Ce que l'on voit de moins en moins, c'est de choisir de contre-attaquer en allant affronter la défense là où elle est plus faible. En effet, la montée défensive suite au jeu au pied long n'est jamais parfaite. La pression s'exerce prioritairement soit sur la balle et moins sur les espaces latéraux ou le contraire. Savoir aller jouer là où il est plus facile de jouer demande de faire appel à une bonne lecture du jeu, non seulement pour le porteur de balle, mais aussi pour tous les partenaires qui vont devoir anticiper sa décision. Ce qui veut dire qu'il s'agira bien de réagir collectivement pour apporter le plus vite possible le soutien utile au contre-attaquant.

Il faut bien alors comprendre la contre-attaque comme un élément du projet de jeu qui sollicite et mobilise tout le monde, et non pas quelques-uns dès que le coup de pied a été donné. Isolé à la réception du ballon, le joueur en situation de contre-attaque profonde a besoin d'aide. Le repli des joueurs les plus disponibles pour devenir opérationnels en soutien doit être immédiat afin de pouvoir à plusieurs déplacer le jeu sur l'espace momentanée faible de la défense. Deux joueurs soutien sont suffisants pour créer favorablement la contre-attaque à condition qu' au fur et à mesure de l'évolution de la situation, le reste du collectif devienne le plus rapidement opérationnel,donc en jeu derrière le porteur de balle.

Ces conditions sont nécessaires pour que la forme de la contre-attaque soit directement liée à la lecture du jeu défensif et non pas à une programmation d'actions successives. Il convient au contraire pour tous de savoir interpréter le devenir de la situation de départ qui va guider la logique de réorganisation collective, qui s'avère aussi, quand tout le monde est concerné, une manière de réduire l'incertitude que semble créer ce type de situation.

Il est navrant de voir que même en situation très favorable, l'on puisse à l'avance prédire qu'un joueur réceptionnant un ballon dans ses 22m et à fortiori dans son en-but, ne prendra pas le risque de contre-attaquer. Il suffit pour cela d'apprécier le peu d'empressement de ses partenaires pour venir assurer le soutien utile. Ce type de comportement est un frein majeur à une éventuelle initiative.

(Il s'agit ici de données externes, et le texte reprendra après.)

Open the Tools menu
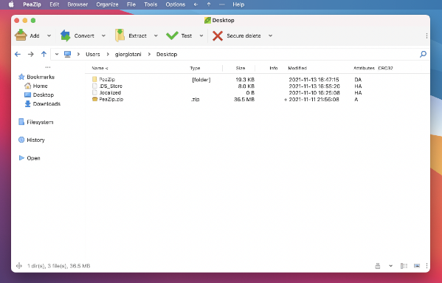Viewport: 442px width, 283px height. click(x=151, y=4)
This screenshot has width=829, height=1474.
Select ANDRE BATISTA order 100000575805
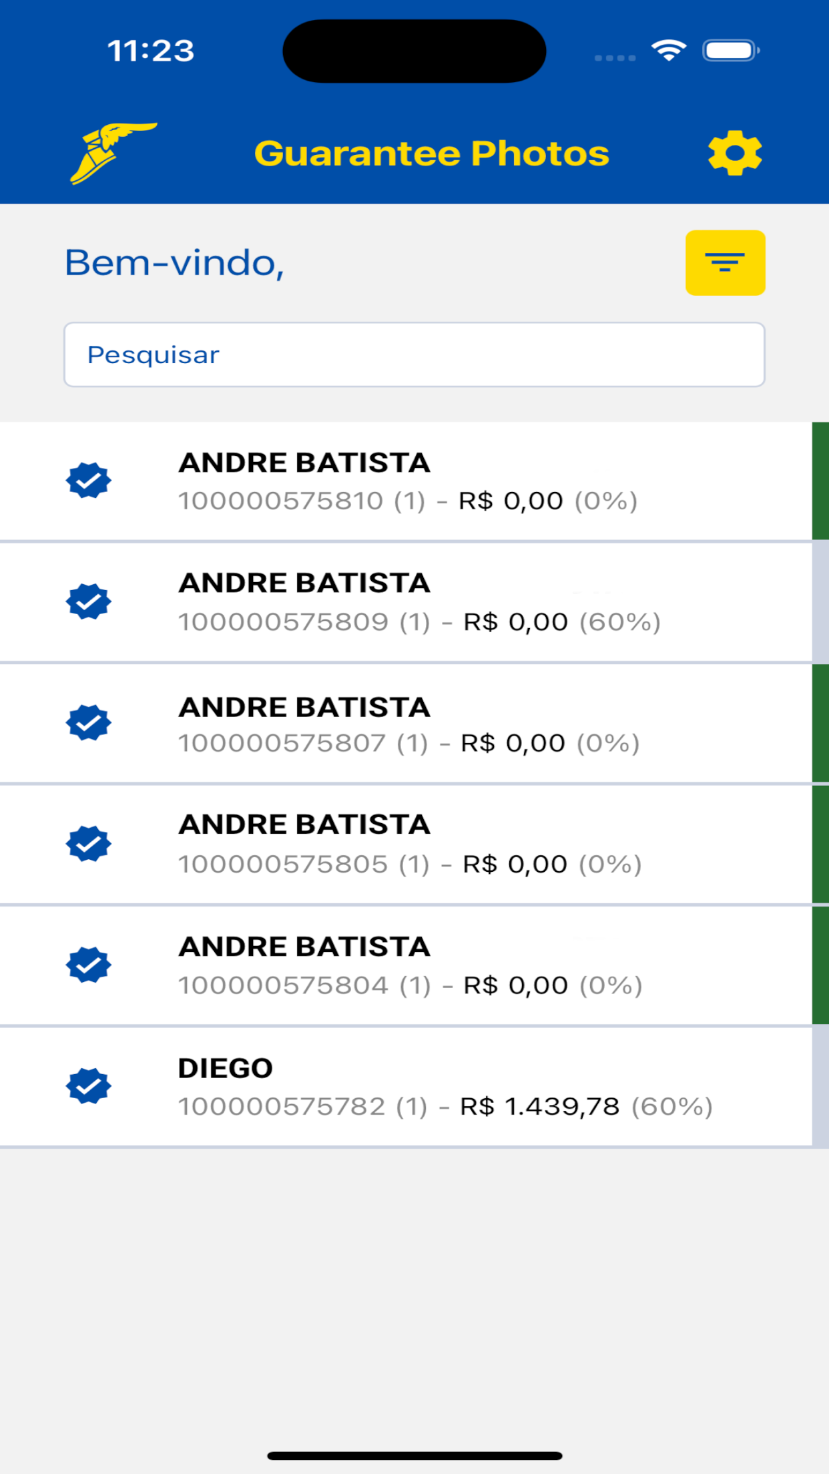coord(406,844)
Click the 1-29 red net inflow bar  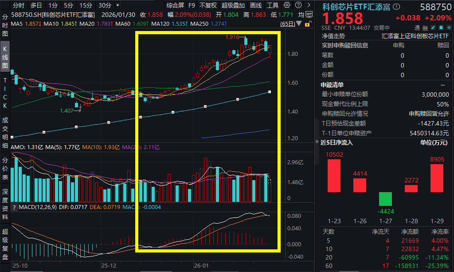pos(437,177)
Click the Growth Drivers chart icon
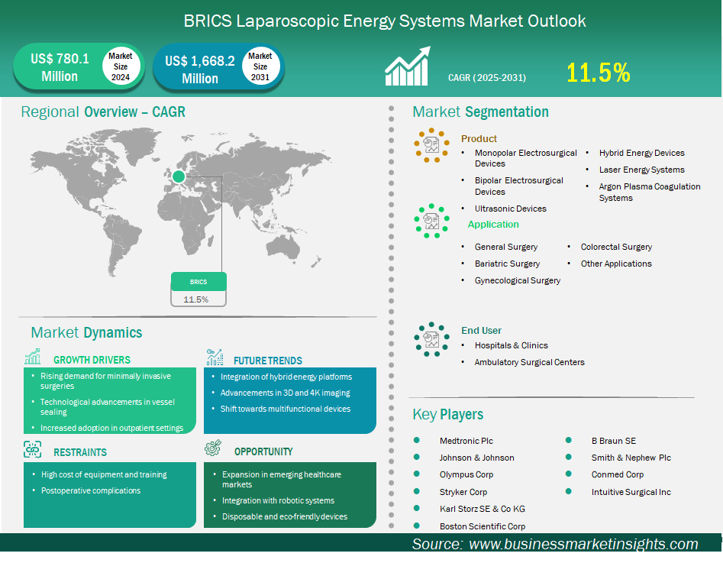 coord(33,358)
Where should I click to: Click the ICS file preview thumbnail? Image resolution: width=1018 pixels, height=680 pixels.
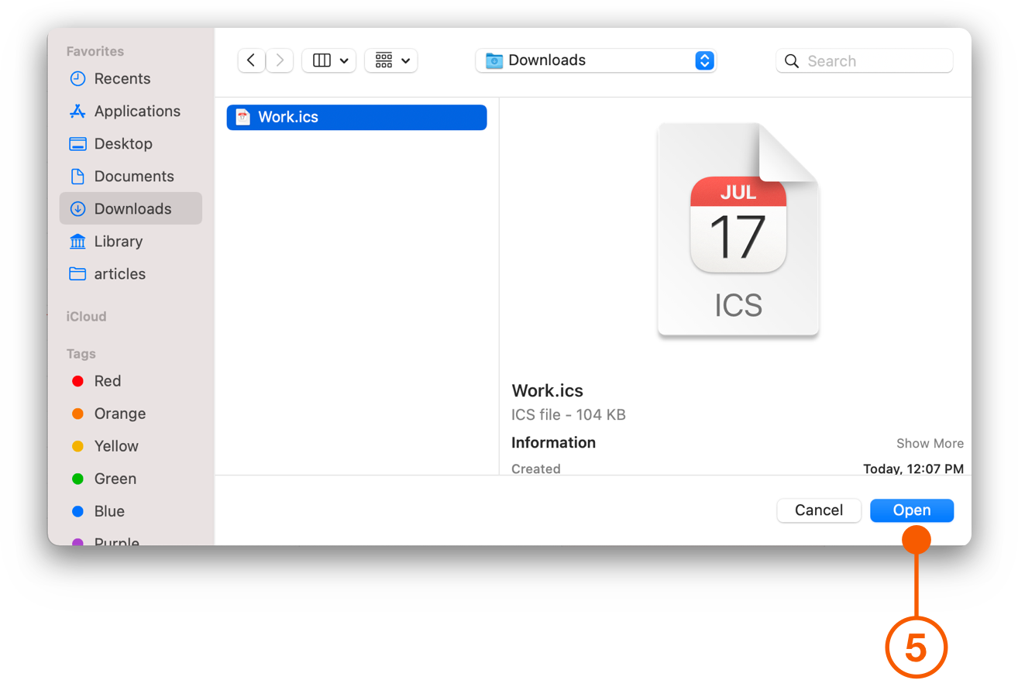(737, 229)
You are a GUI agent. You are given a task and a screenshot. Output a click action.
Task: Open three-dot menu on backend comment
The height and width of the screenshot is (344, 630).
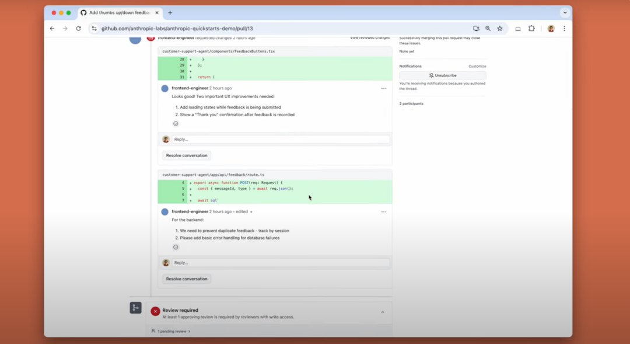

Pour évoluer, il faut que le jeu de contre- attaque ne soit plus considéré comme un jeu à risque. Cette transformation est possible à condition qu'il n'y ait pas d'un côté, ceux qui voudraient. Et de l'autre ceux, qui même inconsciemment, les bloquent dans leur intention. On peut interpréter ce non jeu dans ce secteur comme une "faiblesse de volonté" qui touche tout en même temps les acteurs et les entraîneurs.